■ **Excerpt provided**:
--------------------------------------------------

Coronavirus log: Graham Turner's doing his bit
‘Stay at home’ implored the authorities at Easter, ‘It’s a public emergency, not a public holiday’.
Then came the advice from the NHS: Don’t do anything that involves even the mildest peril or risk of injury - no DIY, no gardening. So basically, we were being told to sit at home and stare at the wall!
Now, I don’t have many strengths or talents, but luckily, staring at walls is one thing I am good at. I can do it at will and make it last for hours. I won’t say it’s my favourite pastime, but it’s up there . . .
Many people I know just don’t have the capacity to sit, empty-headed and do nothing - my wife is one, she always has to be doing something. If she’s not ‘doing’, she’s making lists about ‘doing’ or planning to do things. Poor, poor thing, I do feel sorry for her.
I suppose I could try to justify myself and say I’m practising Mindfulness or meditation, but that suggests a ‘goal’, when really, I suppose, I’m just being lazy. But having said that, given the current mental health crisis which seems to be gripping the nation, I don’t see anything wrong with enjoying a simple contentment in doing nothing and possibly even revelling in a bit of boredom.
Perhaps I could hold evening classes to pass on some of my expertise. But that, of course, will have to wait until lockdown ends. In the meantime, I’m happy to do my bit in keeping the nation safe.
Rules, regulations, etiquette, protocols and manners . . . we’re used to them and the British, probably above all nations, are used to living by them - it’s what made the Empire great (if you accept that particular interpretation of history).
Always pass the port to the left, never be seen in red and green, give up your seat on the train to a woman or senior citizen, don’t speak with your mouth full - a ‘rule’ for every situation.
So, as you’d expect, we’ve adopted the coronavirus regulations like ducks to water:
- Stay at home
- Wash your hands regularly
- Cough or sneeze into your elbow
- No street parties
- Observe social distancing - at least two metres apart at all times (though I’m not quite sure why my wife insists on me maintaining this distance in the house…)

--------------------------------------------------

■ **Entries provided**:
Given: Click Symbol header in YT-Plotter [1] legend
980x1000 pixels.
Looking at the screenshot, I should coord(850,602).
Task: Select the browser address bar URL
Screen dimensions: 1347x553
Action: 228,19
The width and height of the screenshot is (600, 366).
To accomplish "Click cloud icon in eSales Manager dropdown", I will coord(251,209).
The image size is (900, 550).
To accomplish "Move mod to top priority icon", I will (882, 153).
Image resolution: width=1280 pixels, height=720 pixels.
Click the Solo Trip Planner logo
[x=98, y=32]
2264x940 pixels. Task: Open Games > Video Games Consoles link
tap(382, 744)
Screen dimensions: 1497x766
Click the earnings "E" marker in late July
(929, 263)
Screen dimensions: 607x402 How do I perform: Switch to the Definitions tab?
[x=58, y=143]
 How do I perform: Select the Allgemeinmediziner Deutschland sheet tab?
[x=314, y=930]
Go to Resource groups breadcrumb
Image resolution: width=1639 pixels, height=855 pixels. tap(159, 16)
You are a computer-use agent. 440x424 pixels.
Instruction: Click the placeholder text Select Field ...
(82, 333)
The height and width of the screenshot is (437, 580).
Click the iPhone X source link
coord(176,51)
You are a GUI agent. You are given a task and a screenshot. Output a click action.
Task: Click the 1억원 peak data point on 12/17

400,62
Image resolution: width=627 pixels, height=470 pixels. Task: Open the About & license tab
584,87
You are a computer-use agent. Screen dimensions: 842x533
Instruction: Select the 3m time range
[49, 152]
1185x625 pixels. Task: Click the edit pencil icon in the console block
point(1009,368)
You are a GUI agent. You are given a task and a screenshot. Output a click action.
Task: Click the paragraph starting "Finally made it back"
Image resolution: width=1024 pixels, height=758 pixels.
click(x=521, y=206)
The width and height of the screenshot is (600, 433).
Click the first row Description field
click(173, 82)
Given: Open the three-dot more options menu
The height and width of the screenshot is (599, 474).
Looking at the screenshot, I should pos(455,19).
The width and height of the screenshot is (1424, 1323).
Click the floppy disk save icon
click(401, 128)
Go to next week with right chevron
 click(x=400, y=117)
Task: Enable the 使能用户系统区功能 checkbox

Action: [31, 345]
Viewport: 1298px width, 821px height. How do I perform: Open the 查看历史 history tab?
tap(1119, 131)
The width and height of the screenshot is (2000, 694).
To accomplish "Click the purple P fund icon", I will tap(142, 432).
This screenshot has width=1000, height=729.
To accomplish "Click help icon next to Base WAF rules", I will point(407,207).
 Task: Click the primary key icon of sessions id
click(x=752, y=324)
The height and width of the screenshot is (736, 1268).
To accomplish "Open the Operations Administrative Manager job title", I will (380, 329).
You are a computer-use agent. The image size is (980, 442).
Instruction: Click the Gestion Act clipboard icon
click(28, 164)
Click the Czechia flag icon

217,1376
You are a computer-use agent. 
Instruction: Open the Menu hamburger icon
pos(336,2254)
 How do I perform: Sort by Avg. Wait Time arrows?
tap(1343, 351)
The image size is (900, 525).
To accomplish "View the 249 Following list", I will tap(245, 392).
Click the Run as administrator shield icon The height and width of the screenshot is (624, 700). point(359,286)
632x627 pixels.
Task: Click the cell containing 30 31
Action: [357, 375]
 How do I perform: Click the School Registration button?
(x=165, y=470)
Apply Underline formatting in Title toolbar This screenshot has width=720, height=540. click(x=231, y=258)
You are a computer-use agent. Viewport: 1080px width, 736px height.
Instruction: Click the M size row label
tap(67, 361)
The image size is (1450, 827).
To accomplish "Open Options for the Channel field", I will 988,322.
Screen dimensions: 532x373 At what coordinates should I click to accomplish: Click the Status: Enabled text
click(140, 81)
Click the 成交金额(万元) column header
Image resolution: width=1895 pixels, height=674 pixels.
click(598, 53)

--------------------------------------------------

■ **Requirement A**: Translate this sentence from the coronavirus log into Spanish: "I can do it at will and make it last for hours."
■ **Requirement B**: Reproduce the portion of the coronavirus log between "Many people I" and "the nation safe.", inclusive.
Nothing in the records matters for this work.

■ **Result A**: Puedo hacerlo a voluntad y hacer que dure horas.

■ **Result B**:
Many people I know just don’t have the capacity to sit, empty-headed and do nothing - my wife is one, she always has to be doing something. If she’s not ‘doing’, she’s making lists about ‘doing’ or planning to do things. Poor, poor thing, I do feel sorry for her.
I suppose I could try to justify myself and say I’m practising Mindfulness or meditation, but that suggests a ‘goal’, when really, I suppose, I’m just being lazy. But having said that, given the current mental health crisis which seems to be gripping the nation, I don’t see anything wrong with enjoying a simple contentment in doing nothing and possibly even revelling in a bit of boredom.
Perhaps I could hold evening classes to pass on some of my expertise. But that, of course, will have to wait until lockdown ends. In the meantime, I’m happy to do my bit in keeping the nation safe.